• [Textauszug]:
18.01.2018
Frühe Nutzenbewertungen: Zum Jahreswechsel die 220. Dossierbewertung abgeschlossen
Onkologie weiterhin mit großem Abstand häufigstes Indikationsgebiet
Im Lauf des Jahres 2017 hat das Institut für Qualität und Wirtschaftlichkeit im Gesundheitswesen (IQWiG) seine 200. Dossierbewertung abgeschlossen: Zum Jahreswechsel wurden die Ergebnisse der 216. bis 220. frühen Nutzenbewertung veröffentlicht. Ein Vergleich der Indikationsgebiete zeigt: Die Onkologie liegt sowohl bei der Zahl der untersuchten Wirkstoffe als auch beim Anteil der Wirkstoffe mit mindestens einem Anhaltspunkt für einen Zusatznutzen weit vorn. Besonders niedrig ist der Anteil mit attestiertem Zusatznutzen bei den psychiatrischen und neurologischen Erkrankungen.

• [Aufgabenübersicht]:
1. Beantworten Sie anhand der Meldung zu den frühen Nutzenbewertungen folgende Fragen:
(a) Welche Nummern trugen die frühen Nutzenbewertungen, deren Ergebnisse zum Jahreswechsel veröffentlicht wurden?
(b) Bei welchen Erkrankungen ist der Anteil mit attestiertem Zusatznutzen besonders niedrig?
(c) Wofür steht die Abkürzung IQWiG?
2. Erläutern Sie in einem bis drei Sätzen, worauf die Meldung zu den frühen Nutzenbewertungen die Aussage stützt, die Onkologie sei mit großem Abstand das häufigste Indikationsgebiet.
3. Setzen Sie die Meldung zu den frühen Nutzenbewertungen nach ihrem letzten Satz fort.

• [Daten zur Prüfung]:
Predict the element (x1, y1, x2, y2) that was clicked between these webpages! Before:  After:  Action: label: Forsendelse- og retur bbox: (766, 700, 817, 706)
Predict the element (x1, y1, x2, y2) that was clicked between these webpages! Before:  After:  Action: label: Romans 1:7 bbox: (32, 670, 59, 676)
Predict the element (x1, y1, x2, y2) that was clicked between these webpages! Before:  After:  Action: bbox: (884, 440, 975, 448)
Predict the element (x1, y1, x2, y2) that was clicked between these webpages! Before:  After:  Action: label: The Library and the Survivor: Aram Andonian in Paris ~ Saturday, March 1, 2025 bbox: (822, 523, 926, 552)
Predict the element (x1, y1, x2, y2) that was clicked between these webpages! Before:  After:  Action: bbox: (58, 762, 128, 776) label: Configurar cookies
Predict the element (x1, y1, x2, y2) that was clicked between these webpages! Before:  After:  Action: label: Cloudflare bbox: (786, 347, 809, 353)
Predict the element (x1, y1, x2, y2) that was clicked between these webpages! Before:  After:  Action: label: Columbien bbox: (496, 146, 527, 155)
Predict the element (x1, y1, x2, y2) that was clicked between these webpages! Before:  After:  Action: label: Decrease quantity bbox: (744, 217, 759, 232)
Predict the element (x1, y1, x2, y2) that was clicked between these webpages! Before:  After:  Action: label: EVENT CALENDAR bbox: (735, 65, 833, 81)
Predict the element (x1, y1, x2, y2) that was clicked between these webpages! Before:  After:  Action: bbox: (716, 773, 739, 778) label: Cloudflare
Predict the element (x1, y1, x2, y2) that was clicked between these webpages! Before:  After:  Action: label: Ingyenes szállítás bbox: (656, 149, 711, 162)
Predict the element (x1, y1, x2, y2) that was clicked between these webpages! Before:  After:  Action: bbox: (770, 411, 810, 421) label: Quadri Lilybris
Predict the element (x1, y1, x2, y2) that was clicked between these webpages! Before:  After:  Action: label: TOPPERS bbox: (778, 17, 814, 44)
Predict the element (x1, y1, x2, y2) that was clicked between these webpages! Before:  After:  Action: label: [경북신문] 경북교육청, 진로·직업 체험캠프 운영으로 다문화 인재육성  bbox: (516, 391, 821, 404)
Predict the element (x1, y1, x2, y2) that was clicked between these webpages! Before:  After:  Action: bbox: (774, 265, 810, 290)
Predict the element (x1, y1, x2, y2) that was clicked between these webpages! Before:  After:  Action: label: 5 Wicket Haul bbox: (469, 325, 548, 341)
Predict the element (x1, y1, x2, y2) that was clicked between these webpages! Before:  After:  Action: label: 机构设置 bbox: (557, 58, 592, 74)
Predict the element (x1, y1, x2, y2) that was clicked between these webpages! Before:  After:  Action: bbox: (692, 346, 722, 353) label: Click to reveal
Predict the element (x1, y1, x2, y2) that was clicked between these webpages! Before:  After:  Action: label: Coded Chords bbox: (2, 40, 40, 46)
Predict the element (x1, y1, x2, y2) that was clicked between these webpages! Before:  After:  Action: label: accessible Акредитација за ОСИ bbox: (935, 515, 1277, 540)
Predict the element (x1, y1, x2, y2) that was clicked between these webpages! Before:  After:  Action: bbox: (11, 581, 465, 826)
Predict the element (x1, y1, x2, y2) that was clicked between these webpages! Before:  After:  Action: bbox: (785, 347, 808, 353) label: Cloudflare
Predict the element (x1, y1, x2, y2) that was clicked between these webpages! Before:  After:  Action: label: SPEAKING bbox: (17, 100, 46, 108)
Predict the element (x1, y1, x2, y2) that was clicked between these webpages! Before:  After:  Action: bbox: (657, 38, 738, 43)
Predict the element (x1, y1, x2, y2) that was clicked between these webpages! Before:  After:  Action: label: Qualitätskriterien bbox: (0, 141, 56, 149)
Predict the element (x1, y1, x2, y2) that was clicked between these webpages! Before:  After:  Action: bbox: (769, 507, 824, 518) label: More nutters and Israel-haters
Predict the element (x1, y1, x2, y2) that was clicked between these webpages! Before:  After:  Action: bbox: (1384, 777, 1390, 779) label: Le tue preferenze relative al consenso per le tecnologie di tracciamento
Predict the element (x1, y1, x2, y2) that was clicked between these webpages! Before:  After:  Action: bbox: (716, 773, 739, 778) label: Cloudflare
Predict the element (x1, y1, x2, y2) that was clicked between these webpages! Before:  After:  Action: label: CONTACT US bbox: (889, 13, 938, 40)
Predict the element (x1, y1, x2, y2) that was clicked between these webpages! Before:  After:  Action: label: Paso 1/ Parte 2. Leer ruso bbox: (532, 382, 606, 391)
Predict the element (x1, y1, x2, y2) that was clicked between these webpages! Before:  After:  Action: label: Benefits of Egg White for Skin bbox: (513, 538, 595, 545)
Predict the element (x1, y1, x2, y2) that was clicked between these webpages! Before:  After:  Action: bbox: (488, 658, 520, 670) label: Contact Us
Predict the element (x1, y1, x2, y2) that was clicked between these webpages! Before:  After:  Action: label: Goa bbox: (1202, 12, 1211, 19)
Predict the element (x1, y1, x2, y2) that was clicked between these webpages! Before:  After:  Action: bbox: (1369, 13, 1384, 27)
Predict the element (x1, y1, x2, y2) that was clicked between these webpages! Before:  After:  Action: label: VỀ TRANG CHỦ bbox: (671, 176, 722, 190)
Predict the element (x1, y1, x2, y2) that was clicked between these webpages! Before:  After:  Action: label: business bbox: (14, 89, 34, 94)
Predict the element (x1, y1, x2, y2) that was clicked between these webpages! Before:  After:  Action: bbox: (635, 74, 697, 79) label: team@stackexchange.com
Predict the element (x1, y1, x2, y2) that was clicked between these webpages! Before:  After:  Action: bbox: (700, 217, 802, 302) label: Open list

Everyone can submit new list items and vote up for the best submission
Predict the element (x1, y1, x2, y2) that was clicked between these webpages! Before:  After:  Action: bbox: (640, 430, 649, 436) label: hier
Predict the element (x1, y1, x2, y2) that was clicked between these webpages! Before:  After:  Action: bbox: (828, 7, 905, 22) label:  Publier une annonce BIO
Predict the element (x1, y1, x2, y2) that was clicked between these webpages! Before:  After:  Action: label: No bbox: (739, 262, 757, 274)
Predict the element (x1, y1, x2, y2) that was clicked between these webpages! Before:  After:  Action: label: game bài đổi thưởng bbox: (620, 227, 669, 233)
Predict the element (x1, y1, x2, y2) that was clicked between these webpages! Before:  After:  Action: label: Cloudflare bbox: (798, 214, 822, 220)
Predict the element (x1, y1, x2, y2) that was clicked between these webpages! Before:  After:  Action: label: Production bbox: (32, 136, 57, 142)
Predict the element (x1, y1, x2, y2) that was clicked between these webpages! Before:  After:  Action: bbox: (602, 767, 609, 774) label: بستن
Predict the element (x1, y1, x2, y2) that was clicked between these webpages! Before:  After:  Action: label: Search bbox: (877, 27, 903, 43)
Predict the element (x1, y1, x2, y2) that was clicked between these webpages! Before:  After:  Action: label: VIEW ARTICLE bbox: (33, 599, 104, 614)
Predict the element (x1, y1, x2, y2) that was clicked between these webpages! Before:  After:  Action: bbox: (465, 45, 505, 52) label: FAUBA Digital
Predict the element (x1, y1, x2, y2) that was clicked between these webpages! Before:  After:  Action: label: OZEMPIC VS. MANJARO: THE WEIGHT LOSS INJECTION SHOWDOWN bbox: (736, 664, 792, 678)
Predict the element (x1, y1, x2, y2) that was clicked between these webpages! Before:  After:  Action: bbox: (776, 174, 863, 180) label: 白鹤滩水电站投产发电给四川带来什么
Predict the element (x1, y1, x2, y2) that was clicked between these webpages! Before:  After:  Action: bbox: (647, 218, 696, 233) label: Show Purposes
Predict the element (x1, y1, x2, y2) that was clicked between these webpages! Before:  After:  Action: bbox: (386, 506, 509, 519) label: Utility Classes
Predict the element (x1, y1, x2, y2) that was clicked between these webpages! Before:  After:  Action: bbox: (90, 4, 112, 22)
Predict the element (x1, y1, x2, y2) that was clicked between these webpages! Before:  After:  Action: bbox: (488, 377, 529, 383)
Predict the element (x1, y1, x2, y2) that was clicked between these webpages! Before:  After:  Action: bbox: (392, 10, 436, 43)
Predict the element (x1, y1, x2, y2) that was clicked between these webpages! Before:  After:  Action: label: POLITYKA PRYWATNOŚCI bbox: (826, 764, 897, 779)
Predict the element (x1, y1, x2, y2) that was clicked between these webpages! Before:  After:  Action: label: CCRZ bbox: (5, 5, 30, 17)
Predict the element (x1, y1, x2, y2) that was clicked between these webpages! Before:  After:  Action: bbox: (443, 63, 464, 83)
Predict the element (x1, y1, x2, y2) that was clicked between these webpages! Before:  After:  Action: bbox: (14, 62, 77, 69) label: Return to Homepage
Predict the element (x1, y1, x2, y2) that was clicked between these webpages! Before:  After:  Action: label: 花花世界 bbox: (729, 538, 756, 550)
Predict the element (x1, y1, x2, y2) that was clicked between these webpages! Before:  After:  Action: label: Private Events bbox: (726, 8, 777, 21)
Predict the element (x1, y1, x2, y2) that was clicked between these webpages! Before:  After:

• [Ergebnisse]:
1.
(a) Es waren die 216. bis 220. frühe Nutzenbewertung.
(b) Bei den psychiatrischen und neurologischen Erkrankungen.
(c) Institut für Qualität und Wirtschaftlichkeit im Gesundheitswesen.

2. Die Aussage beruht auf einem Vergleich der Indikationsgebiete. Er zeigt, dass die Onkologie bei der Zahl der untersuchten Wirkstoffe weit vorn liegt. Auch beim Anteil der Wirkstoffe mit mindestens einem Anhaltspunkt für einen Zusatznutzen führt sie deutlich.

3.
Der Gemeinsame Bundesausschuss (G-BA) kommt bei etwa 30 Prozent der Dossierbewertungen zu einem anderen Schluss als das IQWiG. Dabei fällt sein Urteil ungefähr gleich oft besser und schlechter aus als die Einschätzung des Instituts – überwiegend aufgrund neuer Erkenntnisse aus den Stellungnahmeverfahren zu den IQWiG-Bewertungen.
Mit den Jahren müssen IQWiG und G-BA immer häufiger denselben Wirkstoff erneut bewerten, entweder nach einer Befristung oder in einem neuen Anwendungsgebiet. Außerdem durchlaufen immer öfter mehrere Wirkstoffe für dieselbe Indikation eine frühe Nutzenbewertung. Vergleiche zwischen diesen Wirkstoffen wären sinnvoll, um die aus der frühen Nutzenbewertung gewonnenen Erkenntnisse besser in der Praxis verwenden zu können.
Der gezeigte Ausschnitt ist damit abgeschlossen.